Supreme Court
Reverses Tenth Circuit Court of Appeal in Direct Marketing Association v. Brohl[1]
By
Mark Muntean[2]
Normally, I would expect a court
decision involving the Tax Injunction Act[3] (“TIA”)
which bars federal courts from restraining the assessment, levy, or collection
of state taxes, to be about as exciting as a trip to the dentist. However, the Supreme Court’s opinion in Direct Marketing Association v. Brohl[4]
(“DMA” or “Direct Marketing”) is a real win for taxpayers. Moreover, Justice Kennedy’s concurring
opinion sets the stage for future interesting developments.
§ 1.01 Background
[1] Amazon Tax.
DMA was originally an “Amazon tax”
case involving Colorado’s attempt to collect taxes on internet purchases. Colorado has a complementary sales-and-use
tax regime which imposes a sale tax on the purchase of tangible personal
property within the state, and an equivalent use tax for tangible personal
property purchased outside the state and used or consumed in the state.[5] Retailers with a brick and motor physical presence
in the state collect sales tax at the point of sale.[6]
Retailers
lacking a brick and mortar physical presence in the state were not required to
collect Colorado taxes because of the negative Commerce Clause precedents.[7]
For this
reason Colorado required taxpayers who reside within the state and make
purchases from out of state retailers to voluntarily fill out a return and
remit the applicable use taxes to the state directly.[8] Because of a perceived lack of use tax
compliance, in 2010 Colorado enacted legislation that imposed reporting
obligations on out of state retailers whose gross sales in Colorado exceed
$100,000.
[2] Lower Court Decisions
DMA (a business trade
association) challenged the statue in federal district court arguing, among
other things that the Colorado statute: (1)
discriminated against interstate commerce, and (2) impose undue burdens on
interstate commerce, all in violation of the Commerce Clause. DMA did
not seek to bar the collection or assessment of any tax. The district court granted partial summary
judgment in favor of DMA, and partially enjoined enforcement the statute.[9] The Tenth Circuit Court of Appeal reversed
holding that the District Court lacked jurisdiction pursuant to the TIA, 28
U.S.C. Section 1341.[10] The Court of Appeal did not address the
Commerce Clause issues but rather disposed of the case ruling against DMA, and
holding that Direct Marketing was seeking to enjoin the enforcement of a
statute which the court held was prohibited under 28 U.S.C. Section 1341.

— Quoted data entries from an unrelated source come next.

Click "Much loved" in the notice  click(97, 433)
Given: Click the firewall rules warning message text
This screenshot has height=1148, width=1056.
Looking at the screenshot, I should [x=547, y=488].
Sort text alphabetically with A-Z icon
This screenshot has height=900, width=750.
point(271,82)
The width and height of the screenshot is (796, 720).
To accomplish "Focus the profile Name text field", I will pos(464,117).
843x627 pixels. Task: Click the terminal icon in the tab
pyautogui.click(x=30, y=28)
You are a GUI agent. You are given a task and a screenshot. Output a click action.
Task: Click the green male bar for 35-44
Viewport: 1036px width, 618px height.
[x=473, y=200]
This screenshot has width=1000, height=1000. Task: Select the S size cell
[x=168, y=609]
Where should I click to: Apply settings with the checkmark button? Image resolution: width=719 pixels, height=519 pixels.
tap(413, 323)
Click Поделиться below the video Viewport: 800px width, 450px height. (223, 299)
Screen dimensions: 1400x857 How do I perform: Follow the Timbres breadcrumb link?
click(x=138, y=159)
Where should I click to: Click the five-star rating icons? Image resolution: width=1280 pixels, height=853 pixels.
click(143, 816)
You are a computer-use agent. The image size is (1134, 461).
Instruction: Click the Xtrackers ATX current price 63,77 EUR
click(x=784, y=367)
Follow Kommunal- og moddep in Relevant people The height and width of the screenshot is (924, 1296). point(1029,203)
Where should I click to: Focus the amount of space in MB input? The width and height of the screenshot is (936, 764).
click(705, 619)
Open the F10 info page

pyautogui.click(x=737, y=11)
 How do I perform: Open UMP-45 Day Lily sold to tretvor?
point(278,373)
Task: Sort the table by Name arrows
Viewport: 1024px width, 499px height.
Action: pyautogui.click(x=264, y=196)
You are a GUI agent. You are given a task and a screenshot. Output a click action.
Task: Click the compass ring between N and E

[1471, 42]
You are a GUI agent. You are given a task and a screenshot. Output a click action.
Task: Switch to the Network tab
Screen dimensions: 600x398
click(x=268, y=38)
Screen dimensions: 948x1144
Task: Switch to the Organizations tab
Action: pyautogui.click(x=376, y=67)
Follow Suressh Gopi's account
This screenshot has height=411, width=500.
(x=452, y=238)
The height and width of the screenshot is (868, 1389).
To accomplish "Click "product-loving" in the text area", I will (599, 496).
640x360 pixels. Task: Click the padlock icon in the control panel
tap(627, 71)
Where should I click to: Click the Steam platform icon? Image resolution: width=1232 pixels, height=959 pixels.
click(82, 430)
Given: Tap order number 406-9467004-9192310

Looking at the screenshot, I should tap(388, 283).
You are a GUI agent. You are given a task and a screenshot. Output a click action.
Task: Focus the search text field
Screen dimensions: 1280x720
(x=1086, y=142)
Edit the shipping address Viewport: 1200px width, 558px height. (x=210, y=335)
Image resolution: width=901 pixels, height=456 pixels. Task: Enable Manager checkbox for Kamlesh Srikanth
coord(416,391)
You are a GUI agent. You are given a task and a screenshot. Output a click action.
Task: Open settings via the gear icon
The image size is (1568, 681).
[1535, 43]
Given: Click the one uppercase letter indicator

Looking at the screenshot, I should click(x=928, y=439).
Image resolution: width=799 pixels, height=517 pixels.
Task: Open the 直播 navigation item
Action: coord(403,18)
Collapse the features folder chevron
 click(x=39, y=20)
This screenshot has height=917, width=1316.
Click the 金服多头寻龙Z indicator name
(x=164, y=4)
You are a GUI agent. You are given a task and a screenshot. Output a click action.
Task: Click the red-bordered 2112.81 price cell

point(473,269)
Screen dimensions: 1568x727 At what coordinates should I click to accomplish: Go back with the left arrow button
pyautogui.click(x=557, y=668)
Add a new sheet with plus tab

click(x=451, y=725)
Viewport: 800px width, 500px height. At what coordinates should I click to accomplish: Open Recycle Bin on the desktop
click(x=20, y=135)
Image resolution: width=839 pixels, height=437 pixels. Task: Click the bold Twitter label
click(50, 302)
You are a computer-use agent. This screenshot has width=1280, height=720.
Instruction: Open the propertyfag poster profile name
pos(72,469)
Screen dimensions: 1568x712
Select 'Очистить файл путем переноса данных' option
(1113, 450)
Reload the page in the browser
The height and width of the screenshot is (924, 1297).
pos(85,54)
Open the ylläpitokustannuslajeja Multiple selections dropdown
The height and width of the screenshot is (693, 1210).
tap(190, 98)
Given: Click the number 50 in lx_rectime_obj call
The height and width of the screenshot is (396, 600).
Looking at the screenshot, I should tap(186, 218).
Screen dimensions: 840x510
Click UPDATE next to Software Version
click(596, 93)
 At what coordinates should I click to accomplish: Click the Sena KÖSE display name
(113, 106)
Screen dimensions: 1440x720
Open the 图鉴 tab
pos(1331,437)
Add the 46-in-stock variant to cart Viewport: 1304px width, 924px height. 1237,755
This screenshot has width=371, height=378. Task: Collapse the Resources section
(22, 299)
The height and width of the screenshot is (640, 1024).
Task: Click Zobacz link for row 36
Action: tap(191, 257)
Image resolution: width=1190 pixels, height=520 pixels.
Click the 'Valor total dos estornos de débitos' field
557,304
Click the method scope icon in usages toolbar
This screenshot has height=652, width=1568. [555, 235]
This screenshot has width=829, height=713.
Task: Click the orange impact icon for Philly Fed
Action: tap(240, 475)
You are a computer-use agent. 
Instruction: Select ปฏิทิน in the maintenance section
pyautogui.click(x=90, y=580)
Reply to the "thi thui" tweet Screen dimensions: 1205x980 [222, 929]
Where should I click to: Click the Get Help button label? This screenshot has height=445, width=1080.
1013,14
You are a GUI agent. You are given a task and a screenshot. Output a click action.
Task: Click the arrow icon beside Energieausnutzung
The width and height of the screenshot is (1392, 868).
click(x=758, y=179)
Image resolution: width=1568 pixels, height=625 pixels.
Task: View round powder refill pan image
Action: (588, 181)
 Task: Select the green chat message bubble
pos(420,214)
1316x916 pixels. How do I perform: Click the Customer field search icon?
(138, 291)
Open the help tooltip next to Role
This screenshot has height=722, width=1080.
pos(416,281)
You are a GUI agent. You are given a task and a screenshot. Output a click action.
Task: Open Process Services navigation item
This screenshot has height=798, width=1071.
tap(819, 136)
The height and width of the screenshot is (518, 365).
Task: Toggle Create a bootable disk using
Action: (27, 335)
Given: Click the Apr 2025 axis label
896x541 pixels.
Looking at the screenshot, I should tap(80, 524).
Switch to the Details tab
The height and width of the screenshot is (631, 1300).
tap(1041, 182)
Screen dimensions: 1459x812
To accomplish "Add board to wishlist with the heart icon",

§ 1.03 United States Supreme Court
Reversed.
[1] Direct Marketing’s challenge to the
Colorado statute is not barred by the TIA.
On March 3, 2015, the United
States Supreme Court unanimously reversed the Tenth Circuit Court of Appeal,
holding that Direct Marketing’s challenge to the Colorado statute is not barred
by the TIA.[11] The Court stated that the relief sought by DMA
would not "enjoin, suspend or restrain the assessment, levy or
collection" of Colorado's sales and use taxes.[12] The Court remanded the case to the Court of
Appeal expressing no view on the merits of the substantive Commerce Clause claims. The case was remanded for further proceedings
consistent with the Supreme Court’s opinion.
[2] Tax Injunction Act.
The
decision in Direct Marketing Association
v. Brohl[13] turns
on the definition of the terms in the TIA.
In defining the terms under the TIA, the Supreme Court looked to federal
tax law as a guide.[14] Although the TIA does not concern federal
taxes, it was modeled on the federal Anti-Injunction Act (“AIA”) of the
Internal Revenue Code (“IRC” or “Code”).[15] The AIA provides that “no suit for the purpose
of restraining the assessment or collection of any tax shall be maintained in
any court by any person.”[16]
The
Court held that the words used in the TIA and the AIA are generally used in the
same way, and the meaning of the terms in the AIA can be defined by reference
to the broader Code.[17] Read in light of the Code at the time the TIA
was enacted (as well as today), the terms found in the TIA refer to discrete
phases of the taxation process that do not include informational notices or private
reports of information relevant to tax liability.
[3] TIA Narrowly Interpreted.
DMA’s suit challenged the
Colorado sales and use tax notice and reporting requirements for out-of-state
retailers. In analyzing DMA’s claims in
the context of the TIA, the Court reasoned that Direct Marketing’s suit cannot
be understood to "restrain" the "assessment, levy or
collection" of Colorado's sales and use taxes merely because it may
inhibit those activities. In reaching its
conclusion, the Court applied a narrower meaning to the words as used in
equity, which captures only those challenges that seek to stop acts of
assessment, levy, or collection consistent with the Court's recognition that
the TIA "has its roots in equity practice,"[18]
and with the principle that "[j]urisdictional rules should be clear,"[19]
[4] Hibbs
v. Winn Relied On.
The Court relied on Hibbs v. Winn[20]
for the definition of terms under the TIA.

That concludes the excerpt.